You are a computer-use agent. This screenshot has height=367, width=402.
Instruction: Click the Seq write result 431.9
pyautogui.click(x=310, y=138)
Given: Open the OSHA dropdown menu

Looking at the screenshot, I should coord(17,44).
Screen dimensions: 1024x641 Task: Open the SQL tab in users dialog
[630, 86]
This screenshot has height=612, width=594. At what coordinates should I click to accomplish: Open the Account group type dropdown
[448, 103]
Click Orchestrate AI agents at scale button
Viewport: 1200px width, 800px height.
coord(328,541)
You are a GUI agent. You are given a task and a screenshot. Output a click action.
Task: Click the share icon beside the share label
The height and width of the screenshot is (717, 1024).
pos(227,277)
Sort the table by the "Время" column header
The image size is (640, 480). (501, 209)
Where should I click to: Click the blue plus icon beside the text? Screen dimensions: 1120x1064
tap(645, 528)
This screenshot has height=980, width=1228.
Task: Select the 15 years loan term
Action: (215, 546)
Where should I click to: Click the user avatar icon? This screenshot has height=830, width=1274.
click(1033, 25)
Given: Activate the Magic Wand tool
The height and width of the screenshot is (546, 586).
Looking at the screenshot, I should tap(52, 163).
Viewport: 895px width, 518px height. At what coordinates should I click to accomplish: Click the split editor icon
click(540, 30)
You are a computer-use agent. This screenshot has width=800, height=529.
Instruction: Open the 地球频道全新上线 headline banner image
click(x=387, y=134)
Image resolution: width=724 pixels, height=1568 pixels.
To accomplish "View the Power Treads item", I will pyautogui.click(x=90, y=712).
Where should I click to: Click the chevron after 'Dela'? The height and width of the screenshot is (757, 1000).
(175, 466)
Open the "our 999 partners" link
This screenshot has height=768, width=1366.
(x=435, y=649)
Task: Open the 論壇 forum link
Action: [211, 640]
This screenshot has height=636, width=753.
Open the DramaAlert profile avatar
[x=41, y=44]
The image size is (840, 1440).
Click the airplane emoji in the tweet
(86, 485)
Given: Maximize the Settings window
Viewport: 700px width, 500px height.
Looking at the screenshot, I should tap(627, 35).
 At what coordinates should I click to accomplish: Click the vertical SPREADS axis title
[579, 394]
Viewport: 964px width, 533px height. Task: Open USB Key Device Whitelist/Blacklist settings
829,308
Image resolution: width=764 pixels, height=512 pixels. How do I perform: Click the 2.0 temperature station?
----------
Activity
Show me each line of the listing above with "resolution" in it.

Answer section
Image resolution: width=724 pixels, height=1568 pixels.
Image resolution: width=764 pixels, height=512 pixels. How do I perform: Click the 2.0 temperature station?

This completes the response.